A cystosarcoma phyllode tumor is thought to form in the stromal cells of the breast. These cells make up the breast tissue, and can grow and divide in response to high levels of hormones in the blood, such as estrogen or progesterone. For unknown reasons, in rare cases these stromal cells can begin to multiply in an unregulated fashion, and can even invade surrounding structures or spread to far-away regions of the body. This unregulated growth of stromal cells causes the development of the cystosarcoma phyllode tumor.
Risk factors for the development of a cystosarcoma phyllode tumor are poorly understood. The tumors typically appear in women in their forties. Often, women who develop the tumor at a later age have disease that is more difficult to treat. A rare genetic condition known as Li-Fraumeni syndrome is known to cause this type of tumor.
The definitive diagnosis of a cystosarcoma phyllode tumor relies on taking a biopsy of the mass and inspecting it under the microscope.
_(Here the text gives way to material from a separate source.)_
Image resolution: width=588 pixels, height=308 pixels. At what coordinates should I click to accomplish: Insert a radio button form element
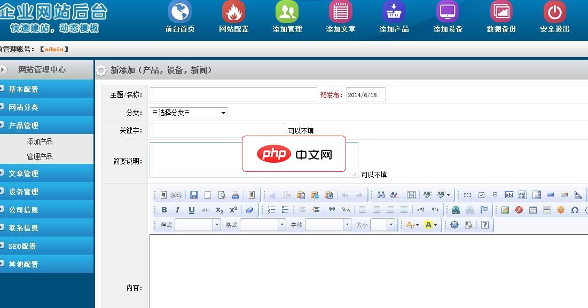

The tumor itself might be detected by self breast exam, clinical breast exam by a licensed medical practitioner, or by mammography — a radiographic procedure used to look for abnormalities in the breast tissue. After a mass is identified, it can either be biopsied by removing a small section of the tumor, or can immediately be fully removed.
Treatment of a cystosarcoma phyllode tumor focuses on its surgical removal. Specialists in breast surgery carefully remove the tumor, making sure to remove all of the abnormal tumor tissue. Resected tissue is typically then sent to a pathologist who can review the margins to ensure that the entire tumor was removed.
The prognosis of a patient suffering from a cystosarcoma phyllode tumor depends on a number of factors. Many of these tumors are benign, meaning that by nature they do not infiltrate surrounding structures or spread to distant parts of the body. Prognosis in these patients is typically good, although they do have to be monitored for future recurrence of the disease. If the tumor is malignant, meaning that it does have the propensity to spread to different regions, achieving a cure from the disease is more difficult. These patients might require chemotherapy or radiation therapy in order to more completely eradicate the tumor.